Israeli police officer indicted for killing autistic Palestinian man 

32-year-old Iyad al-Halak was shot multiple times by Israeli officers near a checkpoint in occupied East Jerusalem on May 30, 2020 while he was walking towards his school

June 18, 2021 by Peoples Dispatch

More than a year after the killing of a 32-year-old autistic Palestinian man, Iyad al-Halak, one of the Israeli police officers who shot him will be charged with “reckless manslaughter,” multiple news sources reported on Thursday, June 17. Prosecutors have charged the unidentified officer in the indictment submitted to the Jerusalem District Court, and if convicted, he could face up to 12 years in prison.

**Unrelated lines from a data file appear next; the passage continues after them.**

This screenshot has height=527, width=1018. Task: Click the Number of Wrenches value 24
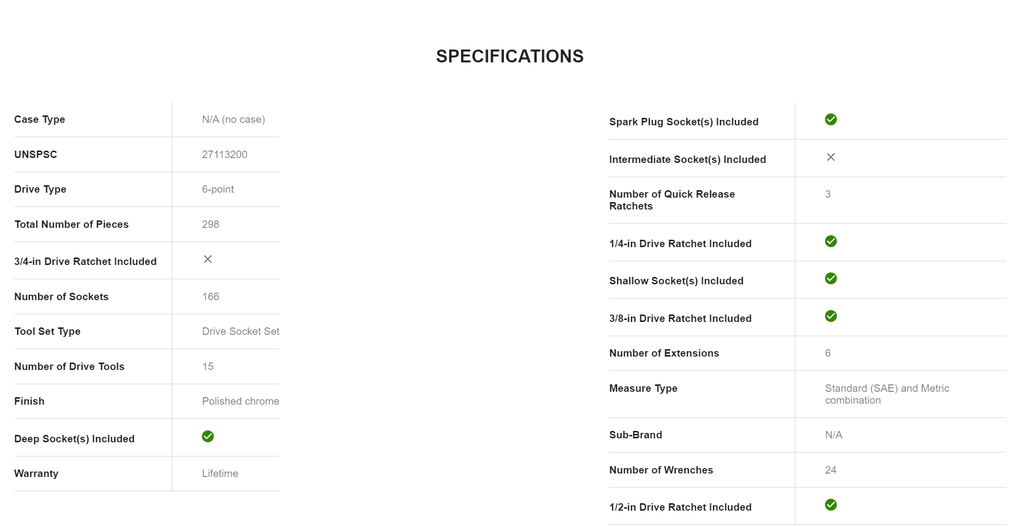pos(830,470)
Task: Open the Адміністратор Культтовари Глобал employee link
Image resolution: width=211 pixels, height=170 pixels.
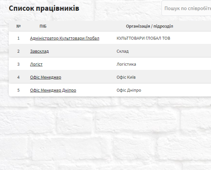Action: (65, 38)
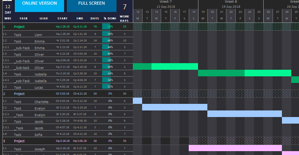Viewport: 299px width, 155px height.
Task: Select the Week 7 header
Action: pos(165,2)
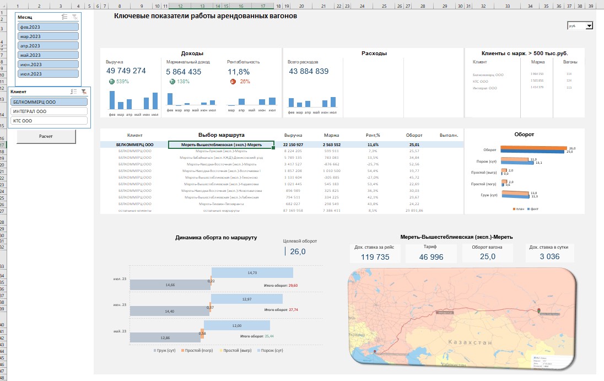This screenshot has height=381, width=604.
Task: Click row header 17
Action: coord(3,145)
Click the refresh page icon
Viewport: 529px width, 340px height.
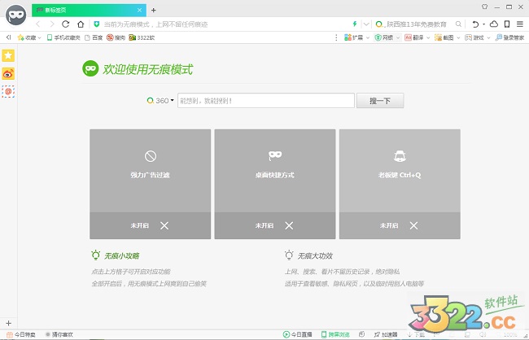(x=65, y=24)
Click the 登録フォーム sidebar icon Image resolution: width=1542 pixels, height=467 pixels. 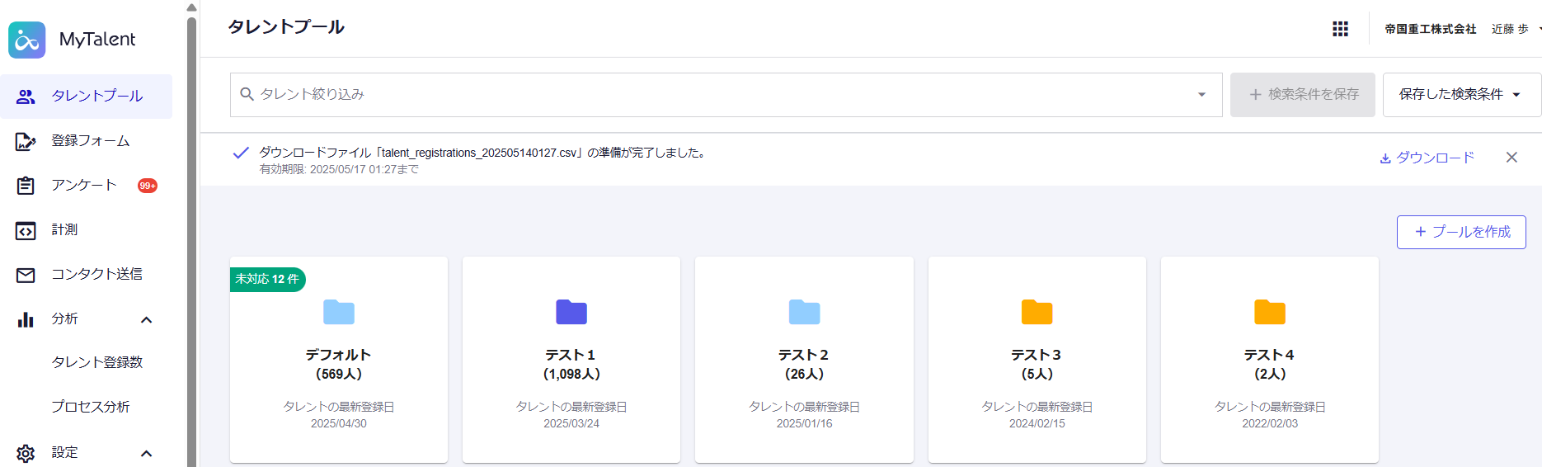click(26, 141)
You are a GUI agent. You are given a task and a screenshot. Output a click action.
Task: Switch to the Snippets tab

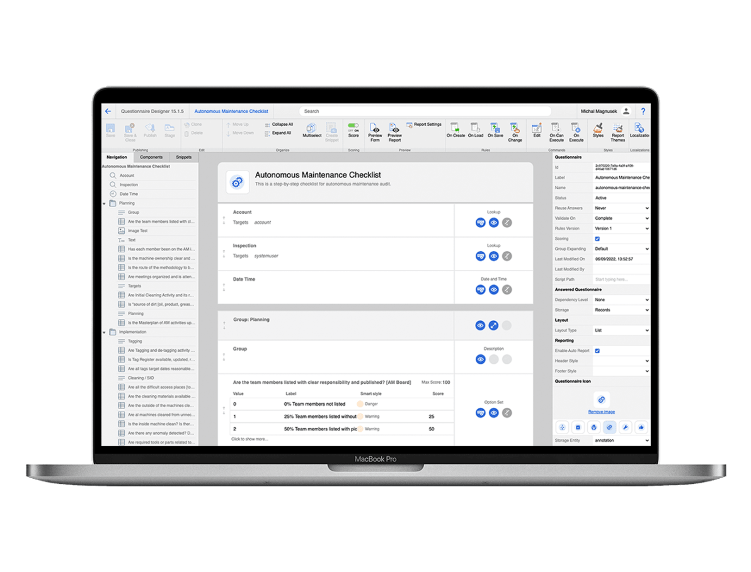(183, 157)

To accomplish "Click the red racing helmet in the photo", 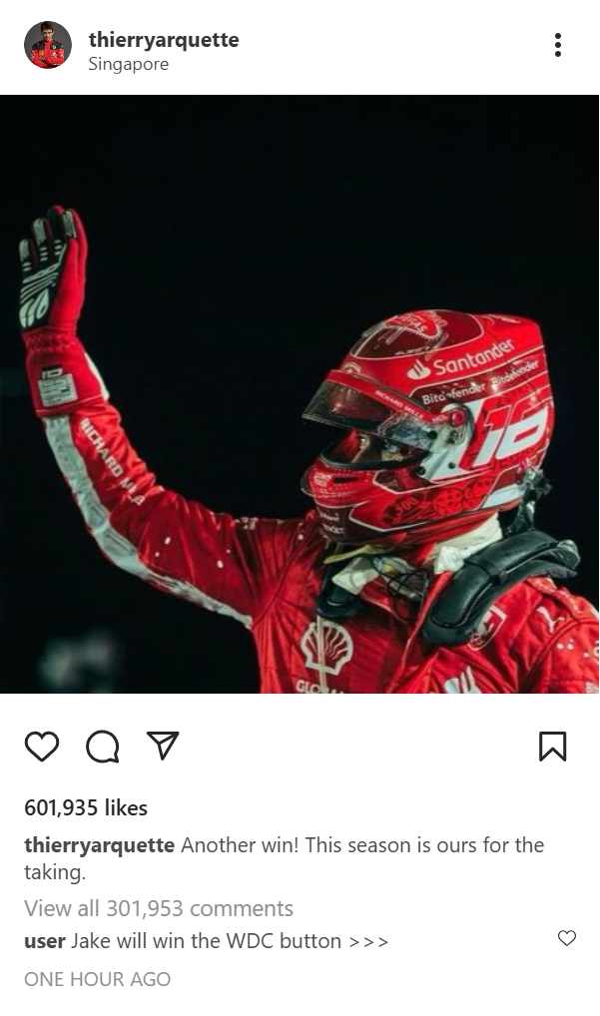I will coord(429,426).
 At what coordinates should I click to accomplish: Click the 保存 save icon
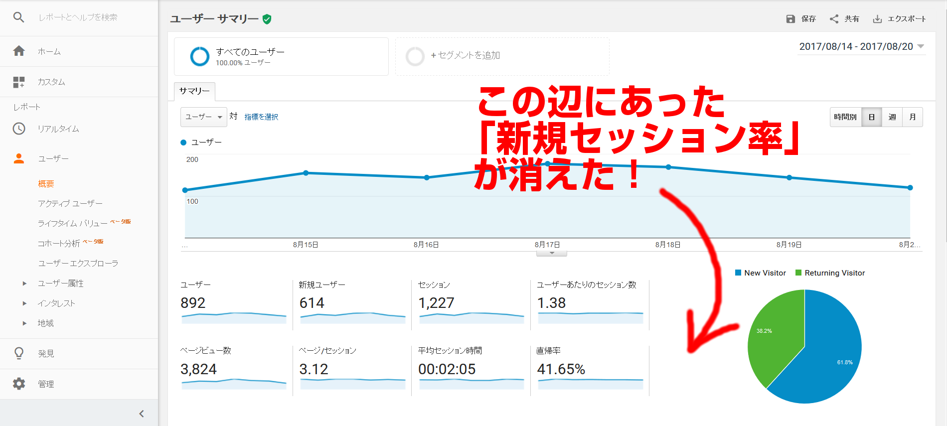pyautogui.click(x=790, y=19)
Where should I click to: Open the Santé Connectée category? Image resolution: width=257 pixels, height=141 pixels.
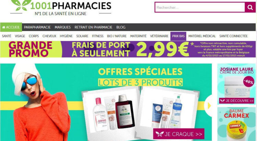coord(233,36)
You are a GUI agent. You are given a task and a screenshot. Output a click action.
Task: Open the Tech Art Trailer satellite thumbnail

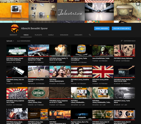click(x=17, y=72)

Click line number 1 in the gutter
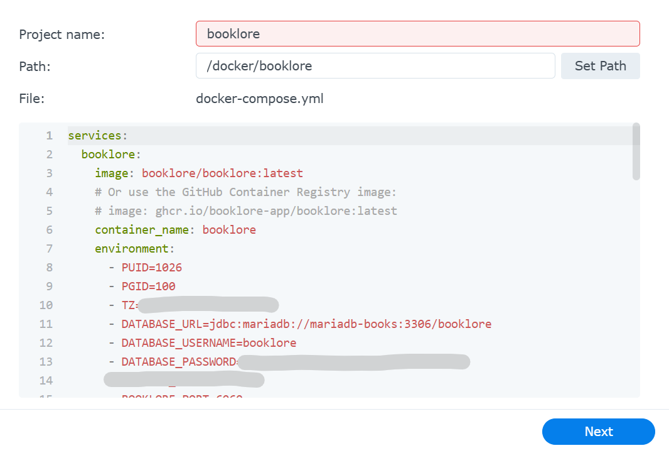tap(49, 136)
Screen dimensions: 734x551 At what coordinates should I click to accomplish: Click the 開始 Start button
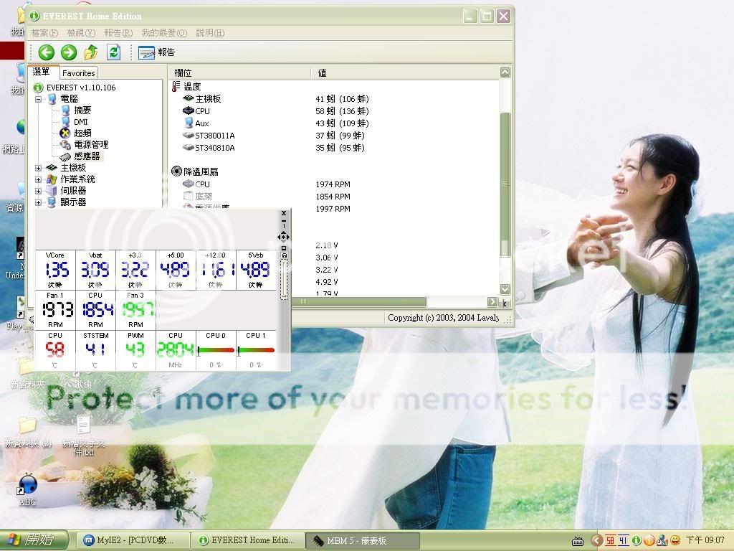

However, Halak’s family condemned the lenient charges and demanded more serious charges be brought against the officers involved in the killing. 

The prosecutors, in a statement, said that the decision to charge the officer was taken after “deep examination of the evidence, examination of all the circumstances of the incident and the claims heard during the officer’s hearing.” They called the killing a “serious and unfortunate incident” and noted that the officer “took an unreasonable risk that would cause his death.”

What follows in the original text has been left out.